### SHORT EXERCISE
Update the records from the line with "Click the word" to the line with "point(222,206)", changing "Terminal" to "Console" and leaving everything else as it is. Give back only those lines.

### DATA SECTION
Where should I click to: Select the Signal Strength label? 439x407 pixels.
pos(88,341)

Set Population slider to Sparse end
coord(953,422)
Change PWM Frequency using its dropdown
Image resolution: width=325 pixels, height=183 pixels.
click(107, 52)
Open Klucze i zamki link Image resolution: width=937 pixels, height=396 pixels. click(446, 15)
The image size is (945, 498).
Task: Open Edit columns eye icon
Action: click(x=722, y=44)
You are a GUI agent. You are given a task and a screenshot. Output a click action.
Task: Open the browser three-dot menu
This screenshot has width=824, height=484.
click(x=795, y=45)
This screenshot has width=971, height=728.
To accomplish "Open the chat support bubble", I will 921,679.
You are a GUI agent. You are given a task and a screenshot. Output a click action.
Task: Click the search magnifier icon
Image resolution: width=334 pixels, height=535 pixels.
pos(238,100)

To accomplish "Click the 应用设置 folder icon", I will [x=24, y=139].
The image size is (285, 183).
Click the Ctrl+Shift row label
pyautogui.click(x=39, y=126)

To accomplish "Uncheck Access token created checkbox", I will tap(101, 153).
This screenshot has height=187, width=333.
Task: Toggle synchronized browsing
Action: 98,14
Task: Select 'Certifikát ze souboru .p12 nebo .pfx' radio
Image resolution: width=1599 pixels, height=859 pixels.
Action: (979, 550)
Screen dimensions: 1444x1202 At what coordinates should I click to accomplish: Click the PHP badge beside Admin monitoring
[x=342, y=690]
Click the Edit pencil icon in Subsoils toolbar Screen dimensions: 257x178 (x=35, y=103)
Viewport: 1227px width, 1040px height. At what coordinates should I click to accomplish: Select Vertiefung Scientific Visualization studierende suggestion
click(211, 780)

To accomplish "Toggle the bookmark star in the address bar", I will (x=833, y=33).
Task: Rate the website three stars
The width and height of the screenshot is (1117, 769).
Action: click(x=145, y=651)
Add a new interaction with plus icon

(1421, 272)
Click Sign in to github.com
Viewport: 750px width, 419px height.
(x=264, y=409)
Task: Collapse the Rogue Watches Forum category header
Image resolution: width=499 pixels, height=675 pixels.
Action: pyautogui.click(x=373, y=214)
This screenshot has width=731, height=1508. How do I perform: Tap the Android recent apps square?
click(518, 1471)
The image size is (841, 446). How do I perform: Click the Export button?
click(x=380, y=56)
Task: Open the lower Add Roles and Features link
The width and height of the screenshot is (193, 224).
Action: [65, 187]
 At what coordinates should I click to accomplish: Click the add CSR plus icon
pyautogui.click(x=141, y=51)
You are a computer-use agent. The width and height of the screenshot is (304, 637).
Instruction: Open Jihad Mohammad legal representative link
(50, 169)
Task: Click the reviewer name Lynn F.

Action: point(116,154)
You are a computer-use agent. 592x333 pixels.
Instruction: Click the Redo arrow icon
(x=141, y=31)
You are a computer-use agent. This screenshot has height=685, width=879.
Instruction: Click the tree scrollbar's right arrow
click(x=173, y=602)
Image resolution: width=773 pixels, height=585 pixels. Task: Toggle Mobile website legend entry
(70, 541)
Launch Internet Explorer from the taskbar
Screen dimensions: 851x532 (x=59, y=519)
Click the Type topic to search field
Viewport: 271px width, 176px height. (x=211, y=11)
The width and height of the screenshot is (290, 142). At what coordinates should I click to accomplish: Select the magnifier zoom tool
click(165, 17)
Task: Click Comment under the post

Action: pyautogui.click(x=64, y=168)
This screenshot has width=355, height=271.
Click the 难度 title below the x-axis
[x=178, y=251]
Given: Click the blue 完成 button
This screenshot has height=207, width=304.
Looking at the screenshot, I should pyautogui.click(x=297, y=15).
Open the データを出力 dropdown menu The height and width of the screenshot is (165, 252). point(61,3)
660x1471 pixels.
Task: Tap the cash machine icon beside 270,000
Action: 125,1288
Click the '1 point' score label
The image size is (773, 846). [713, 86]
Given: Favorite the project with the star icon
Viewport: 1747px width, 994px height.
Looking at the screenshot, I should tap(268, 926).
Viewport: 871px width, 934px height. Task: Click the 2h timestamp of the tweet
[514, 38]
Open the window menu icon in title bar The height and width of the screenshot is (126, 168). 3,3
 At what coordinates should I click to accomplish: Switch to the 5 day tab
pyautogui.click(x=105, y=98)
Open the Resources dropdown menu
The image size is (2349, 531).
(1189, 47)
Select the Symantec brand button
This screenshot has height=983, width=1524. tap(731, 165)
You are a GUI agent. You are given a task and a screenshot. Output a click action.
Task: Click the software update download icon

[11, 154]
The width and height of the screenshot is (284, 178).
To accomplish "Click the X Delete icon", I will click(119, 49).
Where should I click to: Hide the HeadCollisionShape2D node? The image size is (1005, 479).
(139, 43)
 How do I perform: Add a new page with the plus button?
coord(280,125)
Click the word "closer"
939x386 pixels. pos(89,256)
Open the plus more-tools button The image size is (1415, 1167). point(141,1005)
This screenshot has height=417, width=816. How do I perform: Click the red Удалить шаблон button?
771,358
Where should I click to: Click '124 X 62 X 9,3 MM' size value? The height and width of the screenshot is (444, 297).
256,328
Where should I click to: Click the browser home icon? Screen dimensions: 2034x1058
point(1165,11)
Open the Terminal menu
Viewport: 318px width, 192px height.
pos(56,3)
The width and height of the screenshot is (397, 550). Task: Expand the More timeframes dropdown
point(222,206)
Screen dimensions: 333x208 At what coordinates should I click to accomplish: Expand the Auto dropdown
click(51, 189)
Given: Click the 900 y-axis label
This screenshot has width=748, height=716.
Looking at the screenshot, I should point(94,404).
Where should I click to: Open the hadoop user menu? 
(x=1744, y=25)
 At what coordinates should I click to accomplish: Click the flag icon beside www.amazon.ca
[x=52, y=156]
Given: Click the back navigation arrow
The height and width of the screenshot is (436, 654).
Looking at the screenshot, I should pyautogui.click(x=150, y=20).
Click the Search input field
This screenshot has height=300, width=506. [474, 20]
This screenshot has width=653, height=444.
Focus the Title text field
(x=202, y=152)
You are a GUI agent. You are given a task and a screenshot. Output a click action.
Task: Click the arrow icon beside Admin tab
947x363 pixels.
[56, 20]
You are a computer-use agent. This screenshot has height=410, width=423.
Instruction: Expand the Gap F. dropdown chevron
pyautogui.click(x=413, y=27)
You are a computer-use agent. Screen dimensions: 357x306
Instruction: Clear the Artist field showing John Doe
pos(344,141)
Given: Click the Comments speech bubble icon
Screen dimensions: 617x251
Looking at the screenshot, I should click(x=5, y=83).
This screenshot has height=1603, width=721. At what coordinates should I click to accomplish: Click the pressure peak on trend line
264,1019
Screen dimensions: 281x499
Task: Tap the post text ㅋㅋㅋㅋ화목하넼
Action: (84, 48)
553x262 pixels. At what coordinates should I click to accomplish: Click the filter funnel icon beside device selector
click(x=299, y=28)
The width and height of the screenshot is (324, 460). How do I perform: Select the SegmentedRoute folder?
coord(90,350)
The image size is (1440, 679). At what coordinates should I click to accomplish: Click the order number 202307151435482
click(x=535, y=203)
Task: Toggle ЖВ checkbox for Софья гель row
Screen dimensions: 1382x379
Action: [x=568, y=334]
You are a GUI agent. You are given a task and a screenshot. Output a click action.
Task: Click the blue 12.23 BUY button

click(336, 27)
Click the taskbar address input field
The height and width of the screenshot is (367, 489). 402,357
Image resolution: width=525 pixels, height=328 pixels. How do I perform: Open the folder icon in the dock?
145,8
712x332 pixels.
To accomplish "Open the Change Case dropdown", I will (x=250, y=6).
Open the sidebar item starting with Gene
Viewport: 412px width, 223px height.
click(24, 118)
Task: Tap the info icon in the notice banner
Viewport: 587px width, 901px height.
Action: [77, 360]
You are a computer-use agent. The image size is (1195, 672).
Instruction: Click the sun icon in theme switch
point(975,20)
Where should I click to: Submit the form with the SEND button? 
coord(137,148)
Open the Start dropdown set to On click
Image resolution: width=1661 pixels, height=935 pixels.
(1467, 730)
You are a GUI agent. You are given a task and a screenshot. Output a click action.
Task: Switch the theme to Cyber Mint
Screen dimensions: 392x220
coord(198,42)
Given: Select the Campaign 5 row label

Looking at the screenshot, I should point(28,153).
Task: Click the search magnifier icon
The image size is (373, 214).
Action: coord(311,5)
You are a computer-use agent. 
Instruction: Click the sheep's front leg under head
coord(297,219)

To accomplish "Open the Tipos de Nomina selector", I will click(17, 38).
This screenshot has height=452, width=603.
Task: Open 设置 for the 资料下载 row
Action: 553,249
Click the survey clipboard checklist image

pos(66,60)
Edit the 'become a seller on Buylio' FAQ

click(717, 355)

### COMPLETE RESPONSE
Click the word "closer"
939x386 pixels. pos(89,256)
Open the plus more-tools button The image size is (1415, 1167). point(141,1005)
This screenshot has height=417, width=816. How do I perform: Click the red Удалить шаблон button?
771,358
Where should I click to: Click '124 X 62 X 9,3 MM' size value? The height and width of the screenshot is (444, 297).
256,328
Where should I click to: Click the browser home icon? Screen dimensions: 2034x1058
point(1165,11)
Open the Console menu
Viewport: 318px width, 192px height.
pos(56,3)
The width and height of the screenshot is (397, 550). Task: Expand the More timeframes dropdown
point(222,206)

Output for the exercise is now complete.